Summary: The Serious Pleasures of Suspense

The summary for the introduction from The Serious Pleasures of Suspense is very detailed.  Within, “ Victorian fictions, the secret, when it finally emerges, turns out to be entirely different from what we have been invited or expected to imagine.  Readers and characters may put forward a range of guesses and conjectures, but narrative mysteries remind us that even the plentiful range of our guesses may be narrow when compared with the hidden truth.  And so, as we read suspenseful plots, we learn to doubt and guess, to speculate and hypothesize, to pause in the knowledge that we do not know”.
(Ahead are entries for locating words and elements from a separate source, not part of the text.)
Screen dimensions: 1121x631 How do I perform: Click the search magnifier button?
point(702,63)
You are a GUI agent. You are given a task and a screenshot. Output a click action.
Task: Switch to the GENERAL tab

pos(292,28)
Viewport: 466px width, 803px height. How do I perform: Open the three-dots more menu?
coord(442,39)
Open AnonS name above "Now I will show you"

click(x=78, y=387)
The author transitions between subjects of the scientific to the dramatic then to politics.  It first starts out with what some of the top critics say about suspense.  Some of them say it is barbaric, boorish and low.  Others say that it is the exact opposite: too civilized.  The two critics agree to disagree and settle on the idea that it is “organized set of stoppages”.  The first critics that say it is too barbaric are E.M. Forster and Roland Barthes.  They say that, “suspense emerges as a literary instrument of social control.  The other critics like John Ruskin, Michael Faraday, Charlotte Bronte, and Wilkie Collins would say the contrary, “the experience of suspense was not a means of social regulation, but a rigorous political and epistemological training, a way to foster energetic skepticism and uncertainty rather than closure and complacency. 
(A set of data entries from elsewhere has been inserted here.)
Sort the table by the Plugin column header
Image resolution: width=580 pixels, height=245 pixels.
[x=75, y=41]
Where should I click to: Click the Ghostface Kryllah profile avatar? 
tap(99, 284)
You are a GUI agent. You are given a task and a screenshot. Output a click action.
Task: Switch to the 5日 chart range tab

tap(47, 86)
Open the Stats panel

Suspense not only has a place within literature, but also within science.  Most nineteenth century scientists felt that the doubtful pause that someone gets was necessary in the pursuit of knowledge; otherwise, we would assume that our thoughts are correct and never think of the possibility of surprises or unexpected truths.  Also most scientists and philosophers would agree that to do a true experiment one should not use their imagination, but only rely on the facts that the world brings to the table.  However, others would say that it is imagination that creates the possible experiments.  For if someone cannot think of new situations to experiment with then the raw data is not true within every realm.  The only main thing that they all agree on is that the imagination should be kept within check.  It would be the imagination that would try and correlate the data within the same realm as what the hypothesis had envisioned.   
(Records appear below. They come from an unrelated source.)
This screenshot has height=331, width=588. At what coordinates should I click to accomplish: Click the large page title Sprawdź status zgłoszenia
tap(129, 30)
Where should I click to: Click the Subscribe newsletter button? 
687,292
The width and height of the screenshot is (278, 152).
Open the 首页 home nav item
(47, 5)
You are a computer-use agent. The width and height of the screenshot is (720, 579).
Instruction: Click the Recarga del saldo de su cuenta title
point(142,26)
Within the realm of Victorian Realism the idea is to mimic real life.  In order to mimic life “John Ruskin urged the scientific experiment as the most effective approach to cultural images, inviting his readers to test the representations around them against the reality of their own experience”.  The only drawback to this experiment was that the images that were placed in front of the reader were not real enough compared to the images that the reader had experienced firsthand.   
Suspense seems to be only a narrative problem.  Many Realist authors are trying to allow the reader to gather their own assumptions that align with their own ethics, morals, and values.  Along with that they are also trying to change the reader’s boundary of comfort zone and make a new judgment upon witnessing the world within someone else’s culture.  Within those new experiences the author engages the reader to allow themselves to review their ethics, morals, and values.  Within the nineteenth century suspense was, “an essential critical instrument” within the intellectual culture.      

1 comment:

  1. It's interesting--and probably makes sense--that the authors who seem in favor of suspense are the ones you use it most skillfully in their novels (Wilkie Collins in particular). Eighteenth-century fiction tended to follow the predictable. The hero/heroine was always going to marry the person you wanted him/her to marry and, if they didn't have money, relatives would die conveniently and leave them money. The Victorians definitely reacted against that, and I think suspense is one way they did so.